Honestly for password encryption, you won't have the key storage issue if you use a one way hash and then instead of using the plaintext of the password, just hash user input and compare. The typical thing to use in C# is PBKDF2 (Rfc2898DeriveBytes). For other options see Crypto:What makes a hash function good for password hashing?
The key storage issue is always going to be difficult, DPAPI a pretty decent option it can protect the keys from other users on the same machine, and is much better than storing it in the DLL, but understand what it's doing, it's encrypting with the password hash of whatever windows user you are running (actually it's doing a lot more, key derivation, rotation etc from the password hash), and that's why you can't use the data encrypted from your local machine directly on the server. To use DPAPI, you will have to encrypt your key separately on each server (and that's not a bad thing).
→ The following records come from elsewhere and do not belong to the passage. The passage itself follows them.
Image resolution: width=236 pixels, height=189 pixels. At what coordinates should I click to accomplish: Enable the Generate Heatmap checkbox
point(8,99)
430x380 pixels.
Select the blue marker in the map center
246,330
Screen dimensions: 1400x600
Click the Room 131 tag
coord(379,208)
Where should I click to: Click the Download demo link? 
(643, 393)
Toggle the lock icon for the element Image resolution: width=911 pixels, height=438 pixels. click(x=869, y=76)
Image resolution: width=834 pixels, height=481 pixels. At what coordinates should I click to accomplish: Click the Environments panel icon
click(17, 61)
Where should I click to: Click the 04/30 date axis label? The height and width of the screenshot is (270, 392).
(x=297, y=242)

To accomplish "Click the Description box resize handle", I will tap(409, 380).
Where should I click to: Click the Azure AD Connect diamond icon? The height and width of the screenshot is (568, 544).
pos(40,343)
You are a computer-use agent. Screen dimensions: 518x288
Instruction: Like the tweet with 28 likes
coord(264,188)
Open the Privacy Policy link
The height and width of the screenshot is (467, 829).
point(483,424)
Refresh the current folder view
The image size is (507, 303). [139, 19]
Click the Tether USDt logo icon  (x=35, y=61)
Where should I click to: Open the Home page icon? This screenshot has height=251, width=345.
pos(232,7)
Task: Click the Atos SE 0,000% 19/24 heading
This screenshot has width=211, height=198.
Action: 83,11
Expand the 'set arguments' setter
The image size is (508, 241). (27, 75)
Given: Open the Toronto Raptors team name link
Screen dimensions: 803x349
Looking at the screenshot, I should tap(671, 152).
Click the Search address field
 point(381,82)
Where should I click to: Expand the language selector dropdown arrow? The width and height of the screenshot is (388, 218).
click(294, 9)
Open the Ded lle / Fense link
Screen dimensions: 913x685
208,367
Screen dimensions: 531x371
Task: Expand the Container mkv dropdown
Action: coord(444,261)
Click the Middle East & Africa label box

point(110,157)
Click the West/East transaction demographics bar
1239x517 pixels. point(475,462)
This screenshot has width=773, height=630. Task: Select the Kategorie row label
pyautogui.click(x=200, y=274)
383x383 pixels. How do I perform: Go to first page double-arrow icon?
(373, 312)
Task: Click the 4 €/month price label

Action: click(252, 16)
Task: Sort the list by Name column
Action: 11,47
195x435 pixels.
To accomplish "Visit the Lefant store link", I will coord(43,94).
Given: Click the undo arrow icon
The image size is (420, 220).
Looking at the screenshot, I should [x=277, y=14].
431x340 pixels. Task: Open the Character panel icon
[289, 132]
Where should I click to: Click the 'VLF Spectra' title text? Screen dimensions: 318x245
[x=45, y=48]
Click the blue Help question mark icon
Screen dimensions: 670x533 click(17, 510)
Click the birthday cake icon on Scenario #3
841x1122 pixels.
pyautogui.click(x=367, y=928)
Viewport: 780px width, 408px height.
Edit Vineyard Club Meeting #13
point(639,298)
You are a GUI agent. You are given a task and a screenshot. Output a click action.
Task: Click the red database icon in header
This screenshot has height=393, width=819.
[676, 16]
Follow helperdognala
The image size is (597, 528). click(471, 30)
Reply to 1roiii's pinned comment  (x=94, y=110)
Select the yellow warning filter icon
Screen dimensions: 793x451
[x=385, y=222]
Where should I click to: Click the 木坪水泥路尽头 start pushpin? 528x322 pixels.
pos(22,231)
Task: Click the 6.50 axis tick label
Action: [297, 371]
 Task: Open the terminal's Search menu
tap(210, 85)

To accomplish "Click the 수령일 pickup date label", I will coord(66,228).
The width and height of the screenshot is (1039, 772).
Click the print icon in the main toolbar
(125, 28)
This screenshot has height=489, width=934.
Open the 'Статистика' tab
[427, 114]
It's always preferable not to hard code your key, not as much because it could be accessible, but because it's easier to change when you need to, or in different settings. Typically the most you can do without specialized hardware is just keep your key separate from your data. You can make things more difficult by encrypting the key, but you are just adding another key that an attacker would also have to get access to, there isn't an ideal solution.
If you want an easy way to be able to change your keys over time, I have ported the keyczar framework to c# it has the mechanisms needed to rotate keys so that you can still decrypt old data while encrypting new data, however it doesn't really offer anything more security wise in key storage accessibility.